Common issues and fixes

Ollama says the model isn't found. Run ollama pull gemma4 first, or verify with ollama list.

Slow inference on CPU. Gemma 4 is GPU-optimized. On CPU-only machines, expect 1-3 tokens per second on the e4b model. Use gemma4:e2b for better CPU performance.

Out of memory errors. Check your available VRAM or unified memory with ollama ps. If the model is too large, switch to gemma4:e2b (7.2 GB).

Model not loading on Apple Silicon. Ollama 0.20.0 added MLX support for Apple Silicon in preview. If you're on an older Ollama version, update first.

Port already in use. If something else is using port 11434, set a custom port: OLLAMA_HOST=0.0.0.0:11435 ollama serve.

Responses are cut off. Increase the context window in your request: add "options": {"num_ctx": 8192} to your JSON body.

Gemma 4 vs other local models

Model	Best size for most users	Context	Function calling	Coding benchmark
Gemma 4	e4b (9.6 GB)	128K-256K	Native	80% LiveCodeBench
Llama 3.3	70B-Q4 (40 GB)	128K	Native	~60% LiveCodeBench
Qwen3.6-Plus	72B-Q4 (44 GB)	128K	Native	Strong
Mistral Small	24B (14 GB)	128K	Native	Moderate

Gemma 4's advantage is the MoE 26B variant. At 18 GB, it delivers near-flagship quality with 4B active parameters at inference time, giving you better tokens-per-second than any of the larger dense models in this list.

For pure coding tasks, the 31B model is competitive with much larger models. For edge deployment or laptops, e2b runs in under 8 GB.

Conclusion

Gemma 4 with Ollama is one of the most capable local setups available right now. The install takes two commands. The default model runs on most developer machines. And the jump in reasoning and coding quality over Gemma 3 is substantial.

Start with ollama run gemma4, test the API with Apidog to make sure your endpoints behave as expected, then pick the right variant for your workload based on the model table above.

For teams building API-powered features on top of Gemma 4, pairing local inference with Apidog's Smart Mock and Test Scenarios gives you a complete development loop without remote dependencies.

button

FAQ

How do I update Gemma 4 in Ollama when a new version comes out?Run ollama pull gemma4 again. Ollama checks for the latest version and downloads only what changed.
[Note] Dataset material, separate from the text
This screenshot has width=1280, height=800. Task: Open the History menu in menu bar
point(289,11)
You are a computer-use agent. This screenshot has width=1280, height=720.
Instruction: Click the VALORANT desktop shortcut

Can I run Gemma 4 on a machine without a GPU?Yes, but it's slow. Expect 1-3 tokens per second on CPU. The e2b model is the most practical option for CPU-only machines.

What's the difference between gemma4:e2b and gemma4:e4b?Both are dense "effective" models optimized for edge hardware. E4B has more parameters and handles complex reasoning better. E2B is smaller and supports audio input. For most text tasks, e4b is the better default.

Does Gemma 4 work with LangChain and LlamaIndex?Yes. Both frameworks support Ollama as a backend. Point the Ollama provider at http://localhost:11434 and use gemma4 as the model name.

Is the local Gemma 4 API compatible with code written for the OpenAI API?For the most part, yes. Ollama's /v1/chat/completions endpoint follows the OpenAI format. Switch base_url to http://localhost:11434/v1 and api_key to any non-empty string. Most OpenAI SDK calls work without changes.

How do I use Gemma 4's thinking mode?Pass "think": true in the extra_body parameter when using the OpenAI SDK, or add "think": true to the top-level JSON body in direct API calls. Disable it for simple tasks to reduce latency.

Can I serve Gemma 4 to other machines on my network?Yes. Start Ollama with OLLAMA_HOST=0.0.0.0:11434 ollama serve and other machines can reach it at your IP address on port 11434.

What's the best Gemma 4 model for API development tasks?For generating mock data and writing test cases, e4b is the right balance of speed and quality. For complex spec analysis or architecture review, the 26b MoE model gives better results without the cost of the full 31B.